Dataset items:

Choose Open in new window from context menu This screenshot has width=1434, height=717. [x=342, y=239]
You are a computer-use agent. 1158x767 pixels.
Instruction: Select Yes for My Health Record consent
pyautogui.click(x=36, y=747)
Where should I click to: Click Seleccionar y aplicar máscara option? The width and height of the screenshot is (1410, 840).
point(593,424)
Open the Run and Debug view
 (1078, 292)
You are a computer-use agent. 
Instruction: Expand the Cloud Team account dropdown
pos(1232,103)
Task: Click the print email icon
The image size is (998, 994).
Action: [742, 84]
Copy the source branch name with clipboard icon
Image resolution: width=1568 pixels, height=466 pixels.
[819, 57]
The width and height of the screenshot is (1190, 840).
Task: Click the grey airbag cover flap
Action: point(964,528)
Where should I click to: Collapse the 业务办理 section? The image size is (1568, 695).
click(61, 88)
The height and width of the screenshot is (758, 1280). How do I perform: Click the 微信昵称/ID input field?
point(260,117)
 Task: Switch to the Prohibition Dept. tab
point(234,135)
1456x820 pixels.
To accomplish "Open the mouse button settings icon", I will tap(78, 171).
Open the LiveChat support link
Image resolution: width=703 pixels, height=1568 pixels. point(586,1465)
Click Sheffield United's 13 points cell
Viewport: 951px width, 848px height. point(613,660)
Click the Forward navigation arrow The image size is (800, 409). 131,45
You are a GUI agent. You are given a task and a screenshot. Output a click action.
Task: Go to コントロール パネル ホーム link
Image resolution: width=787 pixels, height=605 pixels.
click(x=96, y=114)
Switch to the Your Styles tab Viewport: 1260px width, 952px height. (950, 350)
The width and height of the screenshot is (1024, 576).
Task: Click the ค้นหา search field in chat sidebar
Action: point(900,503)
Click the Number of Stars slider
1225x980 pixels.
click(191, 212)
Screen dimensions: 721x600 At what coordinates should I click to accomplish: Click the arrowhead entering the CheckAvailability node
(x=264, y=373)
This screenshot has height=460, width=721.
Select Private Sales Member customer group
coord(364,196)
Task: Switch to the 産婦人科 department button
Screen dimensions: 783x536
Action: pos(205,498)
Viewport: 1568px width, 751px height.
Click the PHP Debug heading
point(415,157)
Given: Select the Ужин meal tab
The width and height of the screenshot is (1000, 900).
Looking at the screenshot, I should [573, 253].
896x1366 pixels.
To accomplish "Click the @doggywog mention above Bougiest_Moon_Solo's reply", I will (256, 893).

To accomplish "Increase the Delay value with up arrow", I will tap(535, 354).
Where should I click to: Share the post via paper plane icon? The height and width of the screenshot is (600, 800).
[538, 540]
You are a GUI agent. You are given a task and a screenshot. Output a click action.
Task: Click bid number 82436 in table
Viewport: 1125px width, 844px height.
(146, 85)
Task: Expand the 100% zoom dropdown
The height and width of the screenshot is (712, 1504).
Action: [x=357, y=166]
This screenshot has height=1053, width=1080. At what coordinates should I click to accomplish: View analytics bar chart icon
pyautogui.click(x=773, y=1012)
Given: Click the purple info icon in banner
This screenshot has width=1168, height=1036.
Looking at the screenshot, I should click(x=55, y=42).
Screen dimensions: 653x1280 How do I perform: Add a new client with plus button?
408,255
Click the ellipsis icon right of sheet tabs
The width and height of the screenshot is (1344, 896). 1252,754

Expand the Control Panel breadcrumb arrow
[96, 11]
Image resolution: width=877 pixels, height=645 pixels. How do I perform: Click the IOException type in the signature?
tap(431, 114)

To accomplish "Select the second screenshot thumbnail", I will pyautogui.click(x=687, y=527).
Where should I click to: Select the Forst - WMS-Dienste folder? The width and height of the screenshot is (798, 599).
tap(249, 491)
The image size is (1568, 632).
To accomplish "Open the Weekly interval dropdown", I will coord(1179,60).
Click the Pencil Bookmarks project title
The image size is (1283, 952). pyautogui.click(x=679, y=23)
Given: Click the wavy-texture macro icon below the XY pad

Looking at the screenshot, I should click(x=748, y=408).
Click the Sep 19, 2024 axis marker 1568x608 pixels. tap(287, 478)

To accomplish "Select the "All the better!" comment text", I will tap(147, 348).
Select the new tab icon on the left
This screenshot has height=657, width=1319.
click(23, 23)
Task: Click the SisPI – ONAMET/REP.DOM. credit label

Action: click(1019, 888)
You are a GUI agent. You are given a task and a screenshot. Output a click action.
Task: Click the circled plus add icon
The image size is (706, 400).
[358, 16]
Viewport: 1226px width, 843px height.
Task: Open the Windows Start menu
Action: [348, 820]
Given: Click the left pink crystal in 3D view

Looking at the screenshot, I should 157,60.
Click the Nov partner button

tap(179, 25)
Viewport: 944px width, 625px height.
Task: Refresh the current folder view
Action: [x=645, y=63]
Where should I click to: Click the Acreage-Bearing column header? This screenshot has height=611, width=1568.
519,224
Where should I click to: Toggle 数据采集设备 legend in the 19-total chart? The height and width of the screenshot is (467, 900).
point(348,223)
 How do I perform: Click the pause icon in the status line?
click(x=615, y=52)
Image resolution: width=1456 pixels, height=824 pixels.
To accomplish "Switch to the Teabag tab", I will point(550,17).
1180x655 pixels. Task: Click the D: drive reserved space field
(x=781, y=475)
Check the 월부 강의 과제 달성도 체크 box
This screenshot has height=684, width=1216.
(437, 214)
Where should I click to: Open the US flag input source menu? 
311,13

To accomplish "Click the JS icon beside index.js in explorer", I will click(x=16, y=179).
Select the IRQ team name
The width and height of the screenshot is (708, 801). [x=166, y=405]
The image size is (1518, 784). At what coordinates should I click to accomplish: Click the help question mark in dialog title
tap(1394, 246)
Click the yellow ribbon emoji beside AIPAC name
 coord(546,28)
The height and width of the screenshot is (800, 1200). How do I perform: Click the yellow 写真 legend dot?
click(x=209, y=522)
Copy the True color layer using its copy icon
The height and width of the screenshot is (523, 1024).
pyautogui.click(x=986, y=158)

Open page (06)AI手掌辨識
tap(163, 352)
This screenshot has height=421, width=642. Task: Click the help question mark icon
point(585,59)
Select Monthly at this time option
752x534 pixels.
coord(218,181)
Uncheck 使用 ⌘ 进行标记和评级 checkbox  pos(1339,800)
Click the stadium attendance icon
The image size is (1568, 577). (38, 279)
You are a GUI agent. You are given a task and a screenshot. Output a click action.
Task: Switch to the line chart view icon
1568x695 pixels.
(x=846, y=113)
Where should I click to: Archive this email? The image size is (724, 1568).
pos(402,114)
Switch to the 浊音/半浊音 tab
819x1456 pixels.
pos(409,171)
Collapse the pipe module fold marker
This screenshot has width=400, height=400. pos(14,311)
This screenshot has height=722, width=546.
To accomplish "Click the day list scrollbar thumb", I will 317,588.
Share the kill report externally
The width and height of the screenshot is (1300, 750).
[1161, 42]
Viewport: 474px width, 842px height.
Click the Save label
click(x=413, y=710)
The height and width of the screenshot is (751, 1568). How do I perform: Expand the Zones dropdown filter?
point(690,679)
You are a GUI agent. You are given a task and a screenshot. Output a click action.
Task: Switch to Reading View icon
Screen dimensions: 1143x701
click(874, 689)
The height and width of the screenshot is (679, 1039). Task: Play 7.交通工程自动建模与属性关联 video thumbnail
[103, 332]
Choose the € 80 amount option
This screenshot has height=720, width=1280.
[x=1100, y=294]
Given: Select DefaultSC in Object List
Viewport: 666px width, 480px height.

Exercise: Each entry above needs to be duplicated exactly.

Result of the task:
Choose Open in new window from context menu This screenshot has width=1434, height=717. [x=342, y=239]
You are a computer-use agent. 1158x767 pixels.
Instruction: Select Yes for My Health Record consent
pyautogui.click(x=36, y=747)
Where should I click to: Click Seleccionar y aplicar máscara option? The width and height of the screenshot is (1410, 840).
point(593,424)
Open the Run and Debug view
 (1078, 292)
You are a computer-use agent. 
Instruction: Expand the Cloud Team account dropdown
pos(1232,103)
Task: Click the print email icon
The image size is (998, 994).
Action: [742, 84]
Copy the source branch name with clipboard icon
Image resolution: width=1568 pixels, height=466 pixels.
[819, 57]
The width and height of the screenshot is (1190, 840).
Task: Click the grey airbag cover flap
Action: point(964,528)
Where should I click to: Collapse the 业务办理 section? The image size is (1568, 695).
click(61, 88)
The height and width of the screenshot is (758, 1280). How do I perform: Click the 微信昵称/ID input field?
point(260,117)
 Task: Switch to the Prohibition Dept. tab
point(234,135)
1456x820 pixels.
To accomplish "Open the mouse button settings icon", I will tap(78, 171).
Open the LiveChat support link
Image resolution: width=703 pixels, height=1568 pixels. point(586,1465)
Click Sheffield United's 13 points cell
Viewport: 951px width, 848px height. point(613,660)
Click the Forward navigation arrow The image size is (800, 409). 131,45
You are a GUI agent. You are given a task and a screenshot. Output a click action.
Task: Go to コントロール パネル ホーム link
Image resolution: width=787 pixels, height=605 pixels.
click(x=96, y=114)
Switch to the Your Styles tab Viewport: 1260px width, 952px height. (950, 350)
The width and height of the screenshot is (1024, 576).
Task: Click the ค้นหา search field in chat sidebar
Action: point(900,503)
Click the Number of Stars slider
1225x980 pixels.
click(191, 212)
Screen dimensions: 721x600 At what coordinates should I click to accomplish: Click the arrowhead entering the CheckAvailability node
(x=264, y=373)
This screenshot has height=460, width=721.
Select Private Sales Member customer group
coord(364,196)
Task: Switch to the 産婦人科 department button
Screen dimensions: 783x536
Action: pos(205,498)
Viewport: 1568px width, 751px height.
Click the PHP Debug heading
point(415,157)
Given: Select the Ужин meal tab
The width and height of the screenshot is (1000, 900).
Looking at the screenshot, I should [573, 253].
896x1366 pixels.
To accomplish "Click the @doggywog mention above Bougiest_Moon_Solo's reply", I will (256, 893).

To accomplish "Increase the Delay value with up arrow", I will tap(535, 354).
Where should I click to: Share the post via paper plane icon? The height and width of the screenshot is (600, 800).
[538, 540]
You are a GUI agent. You are given a task and a screenshot. Output a click action.
Task: Click bid number 82436 in table
Viewport: 1125px width, 844px height.
(146, 85)
Task: Expand the 100% zoom dropdown
The height and width of the screenshot is (712, 1504).
Action: [x=357, y=166]
This screenshot has height=1053, width=1080. At what coordinates should I click to accomplish: View analytics bar chart icon
pyautogui.click(x=773, y=1012)
Given: Click the purple info icon in banner
This screenshot has width=1168, height=1036.
Looking at the screenshot, I should click(x=55, y=42).
Screen dimensions: 653x1280 How do I perform: Add a new client with plus button?
408,255
Click the ellipsis icon right of sheet tabs
The width and height of the screenshot is (1344, 896). 1252,754

Expand the Control Panel breadcrumb arrow
[96, 11]
Image resolution: width=877 pixels, height=645 pixels. How do I perform: Click the IOException type in the signature?
tap(431, 114)

To accomplish "Select the second screenshot thumbnail", I will pyautogui.click(x=687, y=527).
Where should I click to: Select the Forst - WMS-Dienste folder? The width and height of the screenshot is (798, 599).
tap(249, 491)
The image size is (1568, 632).
To accomplish "Open the Weekly interval dropdown", I will coord(1179,60).
Click the Pencil Bookmarks project title
The image size is (1283, 952). pyautogui.click(x=679, y=23)
Given: Click the wavy-texture macro icon below the XY pad

Looking at the screenshot, I should click(x=748, y=408).
Click the Sep 19, 2024 axis marker 1568x608 pixels. tap(287, 478)

To accomplish "Select the "All the better!" comment text", I will tap(147, 348).
Select the new tab icon on the left
This screenshot has height=657, width=1319.
click(23, 23)
Task: Click the SisPI – ONAMET/REP.DOM. credit label

Action: click(1019, 888)
You are a GUI agent. You are given a task and a screenshot. Output a click action.
Task: Click the circled plus add icon
The image size is (706, 400).
[358, 16]
Viewport: 1226px width, 843px height.
Task: Open the Windows Start menu
Action: [348, 820]
Given: Click the left pink crystal in 3D view

Looking at the screenshot, I should 157,60.
Click the Nov partner button

tap(179, 25)
Viewport: 944px width, 625px height.
Task: Refresh the current folder view
Action: [x=645, y=63]
Where should I click to: Click the Acreage-Bearing column header? This screenshot has height=611, width=1568.
519,224
Where should I click to: Toggle 数据采集设备 legend in the 19-total chart? The height and width of the screenshot is (467, 900).
point(348,223)
 How do I perform: Click the pause icon in the status line?
click(x=615, y=52)
Image resolution: width=1456 pixels, height=824 pixels.
To accomplish "Switch to the Teabag tab", I will point(550,17).
1180x655 pixels. Task: Click the D: drive reserved space field
(x=781, y=475)
Check the 월부 강의 과제 달성도 체크 box
This screenshot has height=684, width=1216.
(437, 214)
Where should I click to: Open the US flag input source menu? 
311,13

To accomplish "Click the JS icon beside index.js in explorer", I will click(x=16, y=179).
Select the IRQ team name
The width and height of the screenshot is (708, 801). [x=166, y=405]
The image size is (1518, 784). At what coordinates should I click to accomplish: Click the help question mark in dialog title
tap(1394, 246)
Click the yellow ribbon emoji beside AIPAC name
 coord(546,28)
The height and width of the screenshot is (800, 1200). How do I perform: Click the yellow 写真 legend dot?
click(x=209, y=522)
Copy the True color layer using its copy icon
The height and width of the screenshot is (523, 1024).
pyautogui.click(x=986, y=158)

Open page (06)AI手掌辨識
tap(163, 352)
This screenshot has height=421, width=642. Task: Click the help question mark icon
point(585,59)
Select Monthly at this time option
752x534 pixels.
coord(218,181)
Uncheck 使用 ⌘ 进行标记和评级 checkbox  pos(1339,800)
Click the stadium attendance icon
The image size is (1568, 577). (38, 279)
You are a GUI agent. You are given a task and a screenshot. Output a click action.
Task: Switch to the line chart view icon
1568x695 pixels.
(x=846, y=113)
Where should I click to: Archive this email? The image size is (724, 1568).
pos(402,114)
Switch to the 浊音/半浊音 tab
819x1456 pixels.
pos(409,171)
Collapse the pipe module fold marker
This screenshot has width=400, height=400. pos(14,311)
This screenshot has height=722, width=546.
To accomplish "Click the day list scrollbar thumb", I will 317,588.
Share the kill report externally
The width and height of the screenshot is (1300, 750).
[1161, 42]
Viewport: 474px width, 842px height.
Click the Save label
click(x=413, y=710)
The height and width of the screenshot is (751, 1568). How do I perform: Expand the Zones dropdown filter?
point(690,679)
You are a GUI agent. You are given a task and a screenshot. Output a click action.
Task: Switch to Reading View icon
Screen dimensions: 1143x701
click(874, 689)
The height and width of the screenshot is (679, 1039). Task: Play 7.交通工程自动建模与属性关联 video thumbnail
[103, 332]
Choose the € 80 amount option
This screenshot has height=720, width=1280.
[x=1100, y=294]
Given: Select DefaultSC in Object List
Viewport: 666px width, 480px height.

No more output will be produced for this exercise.